- _Tekstfragment_
>>>
Gelet op de bewoordingen, het doel en de context van het nieuwe artikel 55 van het Statuut, gelezen in het licht van artikel 93 van de Regeling welke van toepassing is op de andere personeelsleden, moet er derhalve van worden uitgegaan dat artikel 2 van de bijlage bij die Regeling voor elke instelling de mogelijkheid in stand houdt om het extra maandelijkse bedrag te betalen, zonder dat het bedrag echter kan worden beïnvloed door de verlenging van de arbeidstijd zonder salariscompensatie waartoe de wetgever van de Unie heeft besloten. In dat opzicht is de wetgever, met eerbiediging van de voor hem geldende hogere normen, vrij om op elk moment de wijzigingen in het Statuut aan te brengen die hij in het belang van de dienst acht en om voor de toekomst statutaire bepalingen vast te stellen die voor de betrokken ambtenaren of functionarissen minder gunstig zijn.
<<<
- _Materiaal_
>>>
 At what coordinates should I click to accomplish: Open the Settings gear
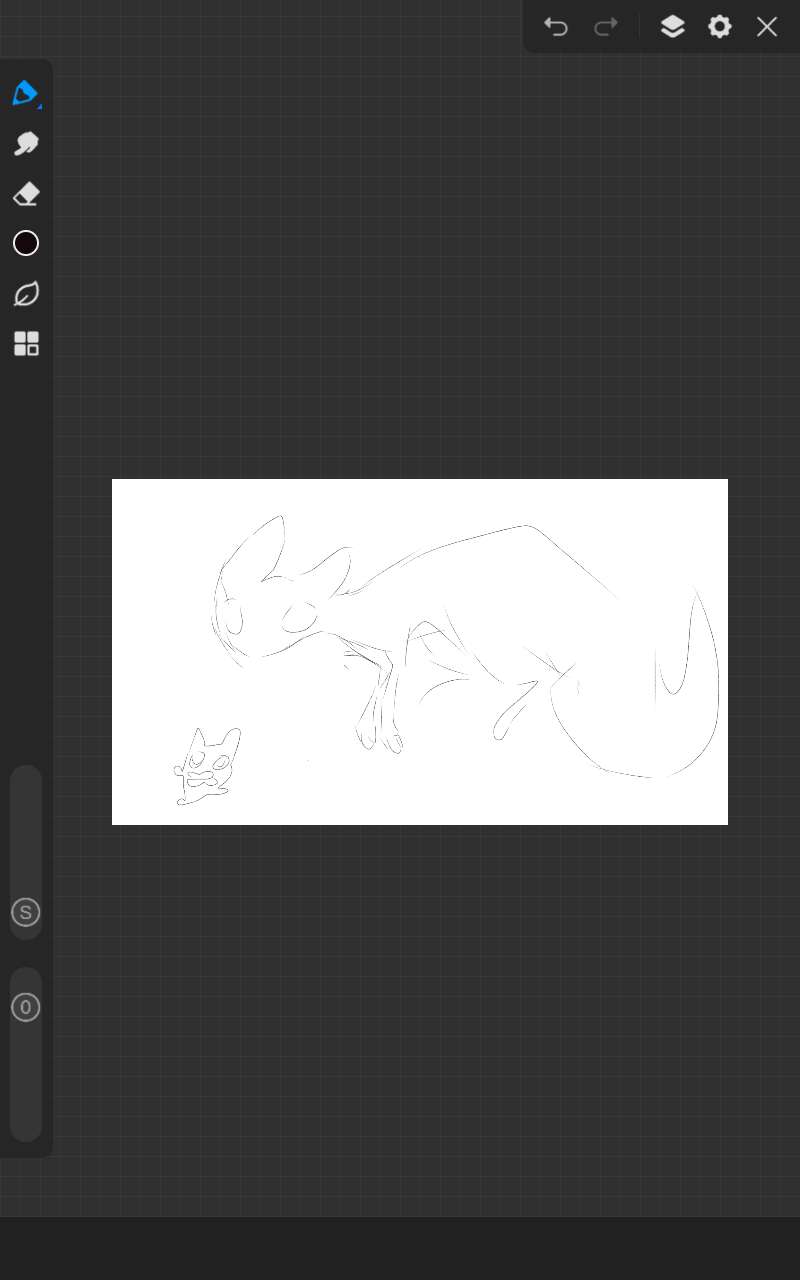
<<<
- _Gegeven opdracht A_
Druk het tekstfragment over het Statuut letterlijk af van "Gelet op de" tot en met "minder gunstig zijn.".
- _Gegeven opdracht B_
Welk bedrag mag volgens het tekstfragment over het Statuut niet worden beïnvloed door de verlenging van de arbeidstijd zonder salariscompensatie?
- _Gegeven opdracht C_
Pak het tekstfragment over het Statuut weer op na de laatste zin en schrijf het verder.
De lijst is hiervoor niet nodig.

- _Eindresultaat A_
Gelet op de bewoordingen, het doel en de context van het nieuwe artikel 55 van het Statuut, gelezen in het licht van artikel 93 van de Regeling welke van toepassing is op de andere personeelsleden, moet er derhalve van worden uitgegaan dat artikel 2 van de bijlage bij die Regeling voor elke instelling de mogelijkheid in stand houdt om het extra maandelijkse bedrag te betalen, zonder dat het bedrag echter kan worden beïnvloed door de verlenging van de arbeidstijd zonder salariscompensatie waartoe de wetgever van de Unie heeft besloten. In dat opzicht is de wetgever, met eerbiediging van de voor hem geldende hogere normen, vrij om op elk moment de wijzigingen in het Statuut aan te brengen die hij in het belang van de dienst acht en om voor de toekomst statutaire bepalingen vast te stellen die voor de betrokken ambtenaren of functionarissen minder gunstig zijn.

- _Eindresultaat B_
Het extra maandelijkse bedrag.

- _Eindresultaat C_
(cf. punten 27, 28, 33, 35 en 36)

Referentie:

Gerecht van eerste aanleg: arrest Centeno Mediavilla e.a./Commissie, T‑58/05, EU:T:2007:218, punt 86

Gerecht voor ambtenarenzaken: arresten Dalmasso/Commissie, F‑61/05, EU:F:2008:47, punt 78, en Bosman/Raad, F‑145/07, EU:F:2008:149, punten 32 en 39 en aldaar aangehaalde rechtspraak

3.      De algemene uitvoeringsbepalingen die in het kader van artikel 110, lid 1, van het Statuut zijn vastgesteld hebben minder bindende kracht dan het Statuut en de Regeling welke van toepassing is op de andere personeelsleden. Zij kunnen dus in geen geval regels geven die afwijken van de bepalingen van hogere rang ervan.

(cf. punt 29)

Referentie:

Gerecht van eerste aanleg: arrest Ianniello/Commissie, T‑308/04, EU:T:2007:347, punt 38

Gerecht voor ambtenarenzaken: arrest Bouillez e.a./Raad, F‑11/11, EU:F:2012:8, punt 45

4.      Ofschoon het recht op informatie en raadpleging van de werknemers en het recht op collectieve onderhandelingen, neergelegd in de artikelen 27 respectievelijk 28 van het Handvest van de grondrechten van de Europese Unie, van toepassing kunnen zijn in de betrekkingen tussen de instellingen van de Unie en hun personeel, dient het Unierecht de uitoefening ervan te regelen overeenkomstig de bewoordingen van die bepalingen zelf.

(cf. punt 44)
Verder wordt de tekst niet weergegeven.